What the task asks: Reproduce, with no edits, the line that contains "Task: Open the 虚拟机(M) menu" and all the lines that follow it, ending with the last line of the records.

Provided material:
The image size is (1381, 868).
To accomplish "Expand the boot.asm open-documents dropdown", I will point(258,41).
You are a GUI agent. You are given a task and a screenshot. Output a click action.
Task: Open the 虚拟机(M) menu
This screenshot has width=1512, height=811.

Task result:
Task: Open the 虚拟机(M) menu
This screenshot has width=1512, height=811.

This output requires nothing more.